Loosely following Jim Wallace's recipe, I made this little wheel of what I hope will be a tasty treat.

I tried making Manchego a couple years ago, but the lipase taste was too much for me. With this make, I've classified the cheese according to the milk source (cow) and it is more properly named "Hispanico". I also tried to limit the amount of lipase in the make. I want a nuance of piquancy. I don't want to be bludgeoned with it.

I had two gallons of milk and I tried to put the curds into my microperf mould (they stack inside each other, so one acts like a somewhat perfect follower) but it bottomed out because I didn't have sufficient curds. I typically use that mould with three gallons and it works fine. So I scrambled to put Plan B into operation. I went and grabbed a 5-inch Reblochon mould, stuck it in the boiling water to sanitize it, lined it with plastic cheesecloth, and put the curds in there. Oh boy, now the curds stick up a half-inch above the lip of the mould. I hoped that the pressing would compress the curds so that they would all fit into the mould and would allow the follower to push down properly. What actually happened was that the curd squeezed out around the follower while being pressed. Eh, I trimmed off the resulting "lip" of curd. All is well.  ;)

Saturday, April 20: Initial milk pH: 6.69

2 gallons Cozy Vale Creamery whole raw milk
4 cubes MA4001 mother culture
1/24 tsp lipase
1/16 tsp dry calf rennet

Used a 2.5x floc factor and it floc'd in 10 minutes.

**Listing:**
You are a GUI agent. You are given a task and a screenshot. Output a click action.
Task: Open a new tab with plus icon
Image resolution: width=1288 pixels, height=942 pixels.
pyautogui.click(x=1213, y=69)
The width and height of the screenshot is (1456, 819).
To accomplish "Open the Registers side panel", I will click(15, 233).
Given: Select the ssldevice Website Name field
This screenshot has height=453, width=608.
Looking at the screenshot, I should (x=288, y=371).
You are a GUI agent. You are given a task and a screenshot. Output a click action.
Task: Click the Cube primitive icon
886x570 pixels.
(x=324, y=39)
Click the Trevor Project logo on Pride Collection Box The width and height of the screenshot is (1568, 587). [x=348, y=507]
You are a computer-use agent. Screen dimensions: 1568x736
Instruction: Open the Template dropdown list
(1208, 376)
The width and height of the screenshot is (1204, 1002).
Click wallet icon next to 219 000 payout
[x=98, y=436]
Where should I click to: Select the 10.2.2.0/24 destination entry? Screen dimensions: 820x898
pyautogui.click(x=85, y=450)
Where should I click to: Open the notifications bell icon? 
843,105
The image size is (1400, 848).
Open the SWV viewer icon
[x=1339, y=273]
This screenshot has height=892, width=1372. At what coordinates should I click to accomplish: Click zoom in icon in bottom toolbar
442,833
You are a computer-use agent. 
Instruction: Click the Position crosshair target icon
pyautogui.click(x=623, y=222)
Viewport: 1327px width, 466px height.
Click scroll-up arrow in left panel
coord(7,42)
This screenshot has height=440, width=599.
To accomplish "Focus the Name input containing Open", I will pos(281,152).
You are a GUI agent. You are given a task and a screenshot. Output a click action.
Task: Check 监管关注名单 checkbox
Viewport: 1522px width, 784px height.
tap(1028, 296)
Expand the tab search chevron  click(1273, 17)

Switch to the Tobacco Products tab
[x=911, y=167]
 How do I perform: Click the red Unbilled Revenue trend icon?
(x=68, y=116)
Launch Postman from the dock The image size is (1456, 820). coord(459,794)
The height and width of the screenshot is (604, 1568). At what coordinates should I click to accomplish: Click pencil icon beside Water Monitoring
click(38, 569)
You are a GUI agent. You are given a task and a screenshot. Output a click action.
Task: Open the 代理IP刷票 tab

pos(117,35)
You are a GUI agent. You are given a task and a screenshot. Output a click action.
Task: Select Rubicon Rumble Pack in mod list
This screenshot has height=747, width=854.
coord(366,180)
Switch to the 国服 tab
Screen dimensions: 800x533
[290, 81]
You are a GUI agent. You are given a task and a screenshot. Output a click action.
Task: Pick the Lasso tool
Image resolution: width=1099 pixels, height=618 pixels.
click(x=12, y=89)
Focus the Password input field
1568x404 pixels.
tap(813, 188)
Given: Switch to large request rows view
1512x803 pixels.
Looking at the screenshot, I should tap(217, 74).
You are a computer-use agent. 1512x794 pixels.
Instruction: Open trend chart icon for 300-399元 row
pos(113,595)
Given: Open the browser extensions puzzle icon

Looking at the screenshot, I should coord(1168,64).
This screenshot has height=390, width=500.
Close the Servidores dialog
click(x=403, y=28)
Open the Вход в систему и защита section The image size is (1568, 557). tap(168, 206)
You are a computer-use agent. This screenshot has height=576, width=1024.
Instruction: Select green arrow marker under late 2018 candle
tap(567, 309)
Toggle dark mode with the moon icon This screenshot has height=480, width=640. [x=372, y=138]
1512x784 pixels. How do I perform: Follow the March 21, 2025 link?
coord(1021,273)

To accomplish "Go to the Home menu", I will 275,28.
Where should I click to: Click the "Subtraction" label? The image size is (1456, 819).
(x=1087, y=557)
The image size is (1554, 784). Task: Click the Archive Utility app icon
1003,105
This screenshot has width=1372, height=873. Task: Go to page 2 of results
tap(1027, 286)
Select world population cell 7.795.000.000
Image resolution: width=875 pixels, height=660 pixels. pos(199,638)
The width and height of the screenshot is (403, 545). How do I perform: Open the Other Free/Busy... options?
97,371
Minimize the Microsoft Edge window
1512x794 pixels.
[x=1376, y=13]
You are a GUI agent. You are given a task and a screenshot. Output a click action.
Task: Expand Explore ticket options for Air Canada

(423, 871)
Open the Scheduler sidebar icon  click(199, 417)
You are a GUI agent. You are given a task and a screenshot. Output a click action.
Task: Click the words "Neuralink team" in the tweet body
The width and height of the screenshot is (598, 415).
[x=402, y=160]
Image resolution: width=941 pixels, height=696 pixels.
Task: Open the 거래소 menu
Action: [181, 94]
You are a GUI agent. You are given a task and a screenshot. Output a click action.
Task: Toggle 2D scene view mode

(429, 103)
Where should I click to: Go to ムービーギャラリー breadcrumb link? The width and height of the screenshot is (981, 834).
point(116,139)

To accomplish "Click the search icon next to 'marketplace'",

**What you will do:**
1) Copy the stretch of the cheese-making passage from "Loosely following Jim" through "bludgeoned with it.".
2) Condense the paragraph of the cheese-making passage that begins "I had two gallons of milk" into a shorter version that keeps its main facts.

**Solution set:**
1)
Loosely following Jim Wallace's recipe, I made this little wheel of what I hope will be a tasty treat.

I tried making Manchego a couple years ago, but the lipase taste was too much for me. With this make, I've classified the cheese according to the milk source (cow) and it is more properly named "Hispanico". I also tried to limit the amount of lipase in the make. I want a nuance of piquancy. I don't want to be bludgeoned with it.

2) Two gallons of milk didn't make enough curds for the microperf mould, which normally works with three gallons and whose nesting parts act as a follower, so it bottomed out. As a Plan B, a 5-inch Reblochon mould was sanitized in boiling water, lined with plastic cheesecloth, and filled, but the curds rose a half-inch above its lip. During pressing, curd squeezed out around the follower instead of compressing into the mould, and the resulting lip of curd was trimmed off.